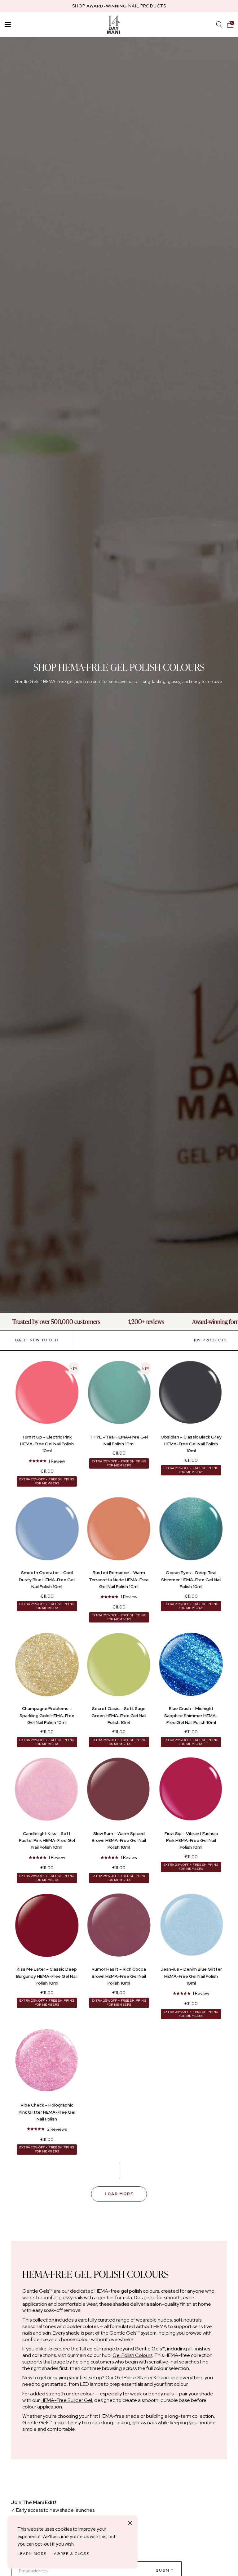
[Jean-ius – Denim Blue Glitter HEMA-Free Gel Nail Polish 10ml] (191, 1926)
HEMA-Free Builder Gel (66, 2400)
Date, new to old (36, 1340)
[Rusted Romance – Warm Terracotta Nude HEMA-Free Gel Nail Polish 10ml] (119, 1530)
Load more (119, 2194)
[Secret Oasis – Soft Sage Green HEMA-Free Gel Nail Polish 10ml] (119, 1666)
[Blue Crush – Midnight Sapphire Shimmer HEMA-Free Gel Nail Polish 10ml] (191, 1666)
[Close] (130, 2523)
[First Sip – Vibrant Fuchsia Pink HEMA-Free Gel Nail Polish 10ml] (191, 1790)
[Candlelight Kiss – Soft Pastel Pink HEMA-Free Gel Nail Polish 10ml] (47, 1790)
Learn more (31, 2553)
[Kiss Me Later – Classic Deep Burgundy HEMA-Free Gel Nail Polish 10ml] (47, 1926)
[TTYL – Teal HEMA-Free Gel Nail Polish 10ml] (119, 1394)
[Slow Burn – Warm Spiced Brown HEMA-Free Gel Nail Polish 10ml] (119, 1790)
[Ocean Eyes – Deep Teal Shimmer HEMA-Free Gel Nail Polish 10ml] (191, 1530)
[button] (230, 24)
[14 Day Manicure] (113, 24)
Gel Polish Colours (132, 2355)
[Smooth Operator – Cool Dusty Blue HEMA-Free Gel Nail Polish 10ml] (47, 1530)
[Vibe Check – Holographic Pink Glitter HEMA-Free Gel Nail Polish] (47, 2062)
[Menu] (8, 24)
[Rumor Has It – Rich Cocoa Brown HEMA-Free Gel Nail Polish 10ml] (119, 1926)
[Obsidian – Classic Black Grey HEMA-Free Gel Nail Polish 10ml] (191, 1394)
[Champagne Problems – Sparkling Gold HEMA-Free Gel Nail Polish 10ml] (47, 1666)
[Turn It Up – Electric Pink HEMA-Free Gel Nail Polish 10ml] (47, 1394)
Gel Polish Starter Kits (138, 2377)
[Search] (219, 24)
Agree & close (71, 2553)
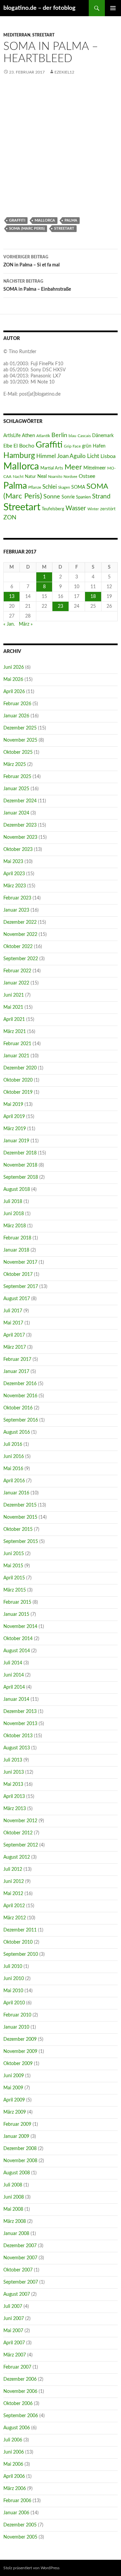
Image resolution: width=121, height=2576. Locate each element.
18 (93, 596)
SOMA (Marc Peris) (27, 228)
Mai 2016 (13, 1468)
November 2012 (20, 1821)
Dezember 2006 (20, 2379)
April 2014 (14, 1687)
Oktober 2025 (18, 752)
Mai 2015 (13, 1566)
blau (72, 436)
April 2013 (14, 1796)
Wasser (76, 508)
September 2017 (20, 1286)
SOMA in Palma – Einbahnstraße (37, 285)
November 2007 (20, 2258)
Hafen (99, 446)
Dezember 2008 (20, 2148)
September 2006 (20, 2415)
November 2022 (20, 934)
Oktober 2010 (18, 1942)
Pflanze (34, 487)
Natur (30, 477)
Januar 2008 (16, 2233)
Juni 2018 (13, 1213)
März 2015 (14, 1590)
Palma (71, 220)
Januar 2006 (16, 2513)
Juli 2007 (12, 2306)
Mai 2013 (13, 1784)
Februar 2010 (17, 2015)
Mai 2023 (13, 861)
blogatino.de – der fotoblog (39, 8)
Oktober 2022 (18, 946)
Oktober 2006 (18, 2403)
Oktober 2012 (18, 1833)
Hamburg (19, 455)
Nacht (18, 477)
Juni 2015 (13, 1553)
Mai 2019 (13, 1104)
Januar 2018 (16, 1250)
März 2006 (14, 2488)
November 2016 (20, 1396)
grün (86, 446)
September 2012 (20, 1845)
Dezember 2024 (20, 801)
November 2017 (20, 1262)
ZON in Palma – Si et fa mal (31, 261)
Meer (73, 467)
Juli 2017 (12, 1311)
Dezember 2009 (20, 2039)
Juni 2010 (13, 1978)
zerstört (108, 509)
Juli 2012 (12, 1869)
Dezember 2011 (20, 1930)
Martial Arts (51, 468)
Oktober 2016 (18, 1408)
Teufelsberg (53, 509)
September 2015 (20, 1541)
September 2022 (20, 958)
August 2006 (16, 2428)
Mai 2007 (13, 2330)
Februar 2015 (17, 1602)
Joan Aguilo (71, 456)
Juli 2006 (12, 2440)
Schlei (49, 487)
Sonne (51, 496)
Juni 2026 (13, 667)
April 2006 (14, 2476)
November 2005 (20, 2537)
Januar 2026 (16, 716)
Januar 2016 (16, 1493)
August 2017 (16, 1298)
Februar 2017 (17, 1359)
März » (26, 624)
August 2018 (16, 1189)
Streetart (43, 35)
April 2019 (14, 1116)
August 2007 (16, 2294)
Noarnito (55, 477)
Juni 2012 (13, 1881)
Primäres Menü (113, 8)
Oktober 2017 (18, 1274)
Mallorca (45, 220)
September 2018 (20, 1177)
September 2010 (20, 1954)
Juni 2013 (13, 1772)
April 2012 (14, 1906)
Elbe (7, 446)
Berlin (59, 435)
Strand (101, 496)
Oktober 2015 (18, 1529)
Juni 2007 (13, 2318)
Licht (93, 456)
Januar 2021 (16, 1056)
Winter (93, 509)
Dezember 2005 (20, 2525)
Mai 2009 (13, 2088)
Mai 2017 (13, 1323)
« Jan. (9, 624)
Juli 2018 (12, 1201)
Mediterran (16, 35)
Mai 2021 (13, 1007)
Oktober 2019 (18, 1092)
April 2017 (14, 1335)
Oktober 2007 (18, 2270)
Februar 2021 (17, 1043)
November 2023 (20, 837)
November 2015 (20, 1517)
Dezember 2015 (20, 1505)
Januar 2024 (16, 813)
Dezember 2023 (20, 825)
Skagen (64, 487)
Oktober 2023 (18, 849)
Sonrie (68, 496)
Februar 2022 (17, 971)
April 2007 (14, 2343)
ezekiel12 (64, 72)
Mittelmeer (94, 467)
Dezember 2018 (20, 1153)
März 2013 (14, 1808)
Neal (42, 476)
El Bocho (23, 446)
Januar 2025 (16, 788)
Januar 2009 (16, 2136)
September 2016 (20, 1420)
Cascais (84, 436)
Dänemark (103, 435)
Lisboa (108, 456)
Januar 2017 (16, 1371)
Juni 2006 (13, 2452)
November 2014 (20, 1626)
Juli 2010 (12, 1966)
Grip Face (72, 446)
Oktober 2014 (18, 1638)
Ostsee (87, 476)
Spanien (83, 497)
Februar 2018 (17, 1238)
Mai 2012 (13, 1893)
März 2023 (14, 886)
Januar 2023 (16, 910)
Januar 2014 (16, 1699)
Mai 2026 (13, 679)
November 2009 (20, 2051)
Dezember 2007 (20, 2245)
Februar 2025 (17, 776)
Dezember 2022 (20, 922)
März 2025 (14, 764)
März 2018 (14, 1226)
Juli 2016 (12, 1444)
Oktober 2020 (18, 1080)
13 (11, 596)
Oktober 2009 (18, 2063)
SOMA (78, 487)
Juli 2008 (12, 2185)
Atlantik (43, 436)
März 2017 (14, 1347)
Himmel (46, 456)
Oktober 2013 (18, 1736)
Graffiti (17, 220)
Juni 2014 (13, 1675)
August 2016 (16, 1432)
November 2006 (20, 2391)
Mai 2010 (13, 1990)
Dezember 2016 (20, 1383)
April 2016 (14, 1481)
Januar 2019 (16, 1141)
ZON (9, 517)
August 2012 (16, 1857)
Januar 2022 (16, 983)
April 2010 (14, 2003)
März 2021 (14, 1031)
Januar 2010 (16, 2027)
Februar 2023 (17, 898)
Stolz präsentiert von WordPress (31, 2568)
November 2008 (20, 2160)
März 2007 (14, 2355)
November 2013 (20, 1723)
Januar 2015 (16, 1614)
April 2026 (14, 691)
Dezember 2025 (20, 728)
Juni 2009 (13, 2075)
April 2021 (14, 1019)
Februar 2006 (17, 2500)
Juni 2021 (13, 995)
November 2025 (20, 740)
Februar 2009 (17, 2124)
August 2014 (16, 1651)
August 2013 (16, 1748)
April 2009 (14, 2100)
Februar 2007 (17, 2367)
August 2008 (16, 2173)
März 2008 (14, 2221)
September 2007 (20, 2282)
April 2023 (14, 873)
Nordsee (70, 477)
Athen (28, 435)
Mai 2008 (13, 2209)
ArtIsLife (12, 435)
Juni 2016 (13, 1456)
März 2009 (14, 2112)
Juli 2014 (12, 1663)
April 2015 (14, 1578)
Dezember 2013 (20, 1711)
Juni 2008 (13, 2197)
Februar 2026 (17, 704)
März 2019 (14, 1128)
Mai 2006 (13, 2464)
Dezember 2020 (20, 1068)
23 (60, 606)
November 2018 (20, 1165)
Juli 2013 (12, 1760)
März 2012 (14, 1918)
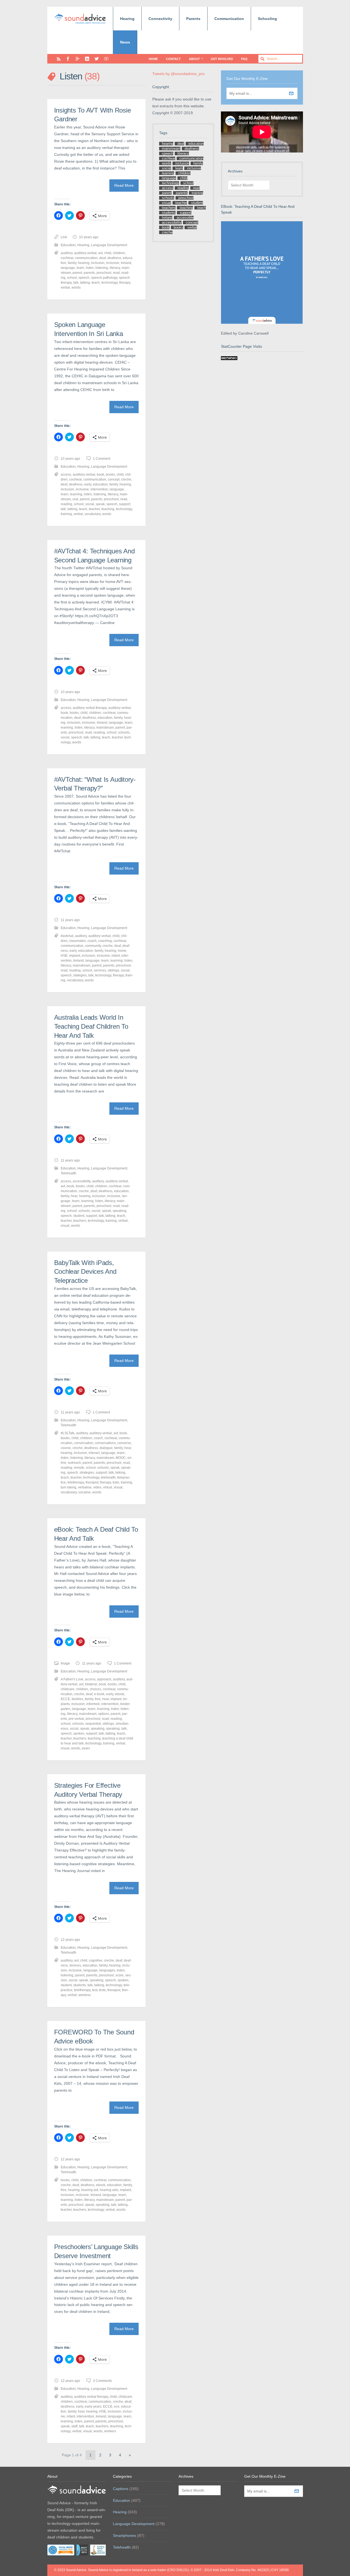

PROBLEM STATEMENT:
Above are the entries. Output exactly the lines beginning with the line that has "[Secret Oasis –" and ending with the line that has "[14 Day Manicure] (113, 24)".

OUTPUT FOR THIS EXERCISE:
[Secret Oasis – Soft Sage Green HEMA-Free Gel Nail Polish 10ml] (119, 1666)
[Blue Crush – Midnight Sapphire Shimmer HEMA-Free Gel Nail Polish 10ml] (191, 1666)
[Close] (130, 2523)
[First Sip – Vibrant Fuchsia Pink HEMA-Free Gel Nail Polish 10ml] (191, 1790)
[Candlelight Kiss – Soft Pastel Pink HEMA-Free Gel Nail Polish 10ml] (47, 1790)
Learn more (31, 2553)
[Kiss Me Later – Classic Deep Burgundy HEMA-Free Gel Nail Polish 10ml] (47, 1926)
[TTYL – Teal HEMA-Free Gel Nail Polish 10ml] (119, 1394)
[Slow Burn – Warm Spiced Brown HEMA-Free Gel Nail Polish 10ml] (119, 1790)
[Ocean Eyes – Deep Teal Shimmer HEMA-Free Gel Nail Polish 10ml] (191, 1530)
[button] (230, 24)
[14 Day Manicure] (113, 24)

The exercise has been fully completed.